◆ **Written task**:
Please rescale the records below, starting at the line containing "[No] (1415, 748)" and ending at the line containing "Добавить новость (101, 157)", by writing those lines out again with their requests, multiplying every answer coordinate by 0.6 and rounding to whole numbers with halves rounded up, while numbers in the requests stay unchanged. Return only these lines.

━━━━━━━━━━━━━━━━━━━━

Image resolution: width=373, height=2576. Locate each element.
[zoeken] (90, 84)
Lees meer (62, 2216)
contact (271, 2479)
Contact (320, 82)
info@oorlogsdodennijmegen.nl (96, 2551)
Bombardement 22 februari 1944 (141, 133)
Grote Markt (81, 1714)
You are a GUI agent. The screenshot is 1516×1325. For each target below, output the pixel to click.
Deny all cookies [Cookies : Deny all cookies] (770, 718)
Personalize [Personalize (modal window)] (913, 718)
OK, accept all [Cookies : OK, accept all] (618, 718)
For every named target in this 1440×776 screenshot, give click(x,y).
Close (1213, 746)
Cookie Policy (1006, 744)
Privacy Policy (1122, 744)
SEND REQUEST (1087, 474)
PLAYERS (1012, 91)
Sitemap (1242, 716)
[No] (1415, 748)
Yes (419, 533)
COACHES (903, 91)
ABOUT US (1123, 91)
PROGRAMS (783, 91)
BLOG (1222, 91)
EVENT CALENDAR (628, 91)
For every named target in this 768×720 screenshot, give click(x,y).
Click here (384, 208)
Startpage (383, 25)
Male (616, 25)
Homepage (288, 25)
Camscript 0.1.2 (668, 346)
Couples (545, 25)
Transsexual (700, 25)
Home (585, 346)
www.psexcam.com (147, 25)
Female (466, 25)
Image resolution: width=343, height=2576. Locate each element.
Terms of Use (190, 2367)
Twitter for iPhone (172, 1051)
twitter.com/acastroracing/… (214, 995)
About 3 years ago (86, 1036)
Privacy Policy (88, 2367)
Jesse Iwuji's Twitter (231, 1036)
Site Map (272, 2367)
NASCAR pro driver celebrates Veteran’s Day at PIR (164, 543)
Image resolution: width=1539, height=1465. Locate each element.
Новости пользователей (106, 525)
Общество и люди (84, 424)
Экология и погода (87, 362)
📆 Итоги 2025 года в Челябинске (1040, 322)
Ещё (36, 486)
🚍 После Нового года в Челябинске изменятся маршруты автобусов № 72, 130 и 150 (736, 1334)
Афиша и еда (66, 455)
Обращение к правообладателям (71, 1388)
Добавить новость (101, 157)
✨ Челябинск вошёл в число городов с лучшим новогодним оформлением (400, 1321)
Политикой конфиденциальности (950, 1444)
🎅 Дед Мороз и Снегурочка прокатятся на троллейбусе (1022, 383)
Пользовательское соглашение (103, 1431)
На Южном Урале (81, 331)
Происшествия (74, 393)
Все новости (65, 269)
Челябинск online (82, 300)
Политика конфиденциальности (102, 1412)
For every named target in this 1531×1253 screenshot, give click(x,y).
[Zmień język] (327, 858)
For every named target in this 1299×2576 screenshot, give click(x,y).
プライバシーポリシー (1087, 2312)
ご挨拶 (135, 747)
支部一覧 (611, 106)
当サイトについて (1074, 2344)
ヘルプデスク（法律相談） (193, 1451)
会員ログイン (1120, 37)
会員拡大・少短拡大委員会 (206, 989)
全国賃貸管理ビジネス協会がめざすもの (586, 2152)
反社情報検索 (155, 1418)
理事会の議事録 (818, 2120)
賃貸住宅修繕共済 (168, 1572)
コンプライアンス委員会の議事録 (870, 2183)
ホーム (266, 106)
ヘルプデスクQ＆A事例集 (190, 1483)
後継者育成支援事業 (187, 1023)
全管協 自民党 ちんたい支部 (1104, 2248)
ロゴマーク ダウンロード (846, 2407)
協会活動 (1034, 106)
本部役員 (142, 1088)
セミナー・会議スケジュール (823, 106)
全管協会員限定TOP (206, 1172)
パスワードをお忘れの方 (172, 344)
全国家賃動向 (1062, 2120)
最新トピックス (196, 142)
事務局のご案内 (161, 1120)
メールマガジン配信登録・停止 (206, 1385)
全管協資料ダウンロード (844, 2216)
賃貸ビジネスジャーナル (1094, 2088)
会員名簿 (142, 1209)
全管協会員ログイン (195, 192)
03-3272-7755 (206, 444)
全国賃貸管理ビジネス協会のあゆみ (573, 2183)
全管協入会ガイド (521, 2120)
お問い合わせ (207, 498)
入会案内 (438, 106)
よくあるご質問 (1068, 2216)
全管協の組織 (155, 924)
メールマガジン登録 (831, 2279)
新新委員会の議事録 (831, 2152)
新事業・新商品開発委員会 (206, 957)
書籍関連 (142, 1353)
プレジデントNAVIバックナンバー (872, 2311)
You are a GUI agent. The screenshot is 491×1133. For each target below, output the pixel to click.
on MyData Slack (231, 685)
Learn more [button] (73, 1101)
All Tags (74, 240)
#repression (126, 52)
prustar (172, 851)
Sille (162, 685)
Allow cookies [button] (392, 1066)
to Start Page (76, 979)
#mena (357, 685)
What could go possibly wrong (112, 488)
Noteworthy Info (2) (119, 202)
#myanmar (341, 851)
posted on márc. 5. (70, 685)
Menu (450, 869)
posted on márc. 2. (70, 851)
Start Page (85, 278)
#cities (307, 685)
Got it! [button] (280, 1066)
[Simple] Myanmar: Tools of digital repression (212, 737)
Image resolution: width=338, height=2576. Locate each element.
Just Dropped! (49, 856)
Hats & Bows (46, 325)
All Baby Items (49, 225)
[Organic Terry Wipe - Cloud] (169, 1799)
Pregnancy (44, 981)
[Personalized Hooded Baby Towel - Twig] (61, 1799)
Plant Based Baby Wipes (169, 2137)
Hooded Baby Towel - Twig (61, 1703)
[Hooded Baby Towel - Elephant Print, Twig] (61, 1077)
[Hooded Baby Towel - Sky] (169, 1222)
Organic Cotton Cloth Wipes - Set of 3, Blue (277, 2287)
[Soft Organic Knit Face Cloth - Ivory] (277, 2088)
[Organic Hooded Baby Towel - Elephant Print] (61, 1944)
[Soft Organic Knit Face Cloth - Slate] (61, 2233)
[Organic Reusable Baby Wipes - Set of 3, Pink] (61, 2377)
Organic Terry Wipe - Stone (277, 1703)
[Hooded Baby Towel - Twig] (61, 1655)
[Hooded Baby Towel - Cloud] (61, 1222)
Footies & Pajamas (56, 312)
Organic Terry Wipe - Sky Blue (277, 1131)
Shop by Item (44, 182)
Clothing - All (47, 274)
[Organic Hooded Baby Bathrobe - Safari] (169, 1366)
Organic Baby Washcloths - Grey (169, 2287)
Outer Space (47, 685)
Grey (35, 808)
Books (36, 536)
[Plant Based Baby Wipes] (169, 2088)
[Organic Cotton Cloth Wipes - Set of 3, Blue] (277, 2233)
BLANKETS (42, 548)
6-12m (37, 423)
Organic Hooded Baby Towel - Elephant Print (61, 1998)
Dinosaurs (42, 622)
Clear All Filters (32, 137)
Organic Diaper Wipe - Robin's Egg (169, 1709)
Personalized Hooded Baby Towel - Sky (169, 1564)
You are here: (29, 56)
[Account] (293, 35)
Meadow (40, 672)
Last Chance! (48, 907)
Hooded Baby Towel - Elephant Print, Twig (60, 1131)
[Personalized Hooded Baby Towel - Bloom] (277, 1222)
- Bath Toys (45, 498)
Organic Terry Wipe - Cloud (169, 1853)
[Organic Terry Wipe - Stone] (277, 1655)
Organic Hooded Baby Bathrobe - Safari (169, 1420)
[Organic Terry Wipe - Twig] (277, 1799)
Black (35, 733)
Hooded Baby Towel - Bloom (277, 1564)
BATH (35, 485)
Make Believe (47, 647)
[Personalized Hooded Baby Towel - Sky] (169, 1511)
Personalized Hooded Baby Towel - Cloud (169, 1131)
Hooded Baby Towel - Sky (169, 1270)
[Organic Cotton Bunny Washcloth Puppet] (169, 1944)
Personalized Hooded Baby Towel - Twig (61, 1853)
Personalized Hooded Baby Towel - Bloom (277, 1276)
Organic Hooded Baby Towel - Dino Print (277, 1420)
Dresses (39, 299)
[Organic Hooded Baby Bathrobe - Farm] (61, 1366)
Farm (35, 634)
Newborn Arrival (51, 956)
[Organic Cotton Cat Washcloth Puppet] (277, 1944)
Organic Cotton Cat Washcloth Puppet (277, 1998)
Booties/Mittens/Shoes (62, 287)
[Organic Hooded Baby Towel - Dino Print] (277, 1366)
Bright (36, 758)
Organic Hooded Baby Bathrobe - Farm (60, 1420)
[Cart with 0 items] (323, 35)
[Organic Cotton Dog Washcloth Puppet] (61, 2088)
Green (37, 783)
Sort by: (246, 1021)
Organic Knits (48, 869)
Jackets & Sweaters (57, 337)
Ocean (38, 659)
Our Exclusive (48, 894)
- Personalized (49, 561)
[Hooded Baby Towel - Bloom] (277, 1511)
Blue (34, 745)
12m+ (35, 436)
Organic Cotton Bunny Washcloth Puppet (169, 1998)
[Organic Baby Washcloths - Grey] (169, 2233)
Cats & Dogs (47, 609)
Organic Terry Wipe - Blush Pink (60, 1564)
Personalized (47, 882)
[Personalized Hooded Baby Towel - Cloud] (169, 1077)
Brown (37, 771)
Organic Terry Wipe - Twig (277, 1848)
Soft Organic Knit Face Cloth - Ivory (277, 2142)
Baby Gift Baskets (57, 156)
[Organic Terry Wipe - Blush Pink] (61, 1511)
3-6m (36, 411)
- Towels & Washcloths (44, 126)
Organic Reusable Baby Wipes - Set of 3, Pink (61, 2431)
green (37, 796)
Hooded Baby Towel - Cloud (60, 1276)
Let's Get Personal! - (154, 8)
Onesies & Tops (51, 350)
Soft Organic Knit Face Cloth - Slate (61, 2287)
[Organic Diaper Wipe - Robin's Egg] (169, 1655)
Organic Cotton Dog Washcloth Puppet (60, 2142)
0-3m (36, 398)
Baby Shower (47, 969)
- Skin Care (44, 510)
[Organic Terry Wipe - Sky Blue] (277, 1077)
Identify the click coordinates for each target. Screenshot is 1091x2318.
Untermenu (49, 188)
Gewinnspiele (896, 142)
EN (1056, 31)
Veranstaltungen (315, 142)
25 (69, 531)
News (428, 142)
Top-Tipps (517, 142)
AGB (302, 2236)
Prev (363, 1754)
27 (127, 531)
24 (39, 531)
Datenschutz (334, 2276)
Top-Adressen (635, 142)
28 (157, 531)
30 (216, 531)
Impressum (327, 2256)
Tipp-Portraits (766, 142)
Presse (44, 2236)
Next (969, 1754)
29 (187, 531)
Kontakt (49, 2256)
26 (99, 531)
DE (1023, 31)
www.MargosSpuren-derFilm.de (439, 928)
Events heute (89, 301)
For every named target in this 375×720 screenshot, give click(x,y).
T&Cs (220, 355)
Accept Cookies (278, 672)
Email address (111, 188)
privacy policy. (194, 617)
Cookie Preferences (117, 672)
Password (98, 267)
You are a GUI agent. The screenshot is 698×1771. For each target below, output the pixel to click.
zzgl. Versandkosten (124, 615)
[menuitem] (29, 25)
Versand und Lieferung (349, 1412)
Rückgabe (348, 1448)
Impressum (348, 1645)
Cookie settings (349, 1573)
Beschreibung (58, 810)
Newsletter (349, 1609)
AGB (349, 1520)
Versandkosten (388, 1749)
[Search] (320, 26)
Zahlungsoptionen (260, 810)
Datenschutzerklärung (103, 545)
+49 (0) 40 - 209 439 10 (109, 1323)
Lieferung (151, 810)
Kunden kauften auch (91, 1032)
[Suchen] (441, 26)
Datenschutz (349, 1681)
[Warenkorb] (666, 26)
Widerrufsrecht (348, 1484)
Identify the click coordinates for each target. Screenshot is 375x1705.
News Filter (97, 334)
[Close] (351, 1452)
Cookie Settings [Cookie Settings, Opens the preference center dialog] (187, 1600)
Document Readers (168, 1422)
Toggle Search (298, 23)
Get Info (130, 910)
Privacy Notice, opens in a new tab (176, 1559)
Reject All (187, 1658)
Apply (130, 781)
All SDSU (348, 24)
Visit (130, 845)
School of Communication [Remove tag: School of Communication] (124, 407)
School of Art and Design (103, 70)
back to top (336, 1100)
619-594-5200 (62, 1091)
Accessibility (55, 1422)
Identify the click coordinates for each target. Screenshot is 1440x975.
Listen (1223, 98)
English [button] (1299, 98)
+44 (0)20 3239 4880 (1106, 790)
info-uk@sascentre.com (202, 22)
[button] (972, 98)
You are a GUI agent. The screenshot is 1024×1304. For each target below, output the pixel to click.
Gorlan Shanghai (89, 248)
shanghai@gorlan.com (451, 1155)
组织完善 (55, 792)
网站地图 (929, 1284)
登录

━━━━━━━━━━━━━━━━━━━━

◆ **Task response**:
[No] (849, 449)
Yes (251, 320)
COACHES (542, 55)
ABOUT US (674, 55)
PROGRAMS (470, 55)
BLOG (733, 55)
EVENT CALENDAR (377, 55)
For every named target in this 768×720 screenshot, give click(x,y).
Click here (230, 125)
Startpage (230, 15)
Male (370, 15)
Homepage (173, 15)
Camscript 0.1.2 (401, 208)
Couples (327, 15)
Transsexual (420, 15)
Home (351, 208)
www.psexcam.com (88, 15)
Female (280, 15)
Image resolution: width=343, height=2576. Locate each element.
Terms of Use (114, 1420)
Twitter for iPhone (103, 631)
twitter.com/acastroracing/… (128, 597)
About 3 years ago (52, 622)
Privacy Policy (53, 1420)
Jesse Iwuji's Twitter (139, 622)
Site Map (163, 1420)
NASCAR pro driver celebrates Veteran’s Day at PIR (98, 326)
Image resolution: width=1539, height=1465. Locate each element.
Новости пользователей (64, 315)
Общество и люди (50, 254)
Экология и погода (52, 217)
📆 Итоги 2025 года в Челябинске (624, 193)
Ещё (22, 292)
🚍 После Нового года в Челябинске изменятся маршруты автобусов № 72, 130 и 150 (442, 800)
Афиша и еда (40, 273)
Обращение к правообладателям (43, 833)
Добавить новость (61, 94)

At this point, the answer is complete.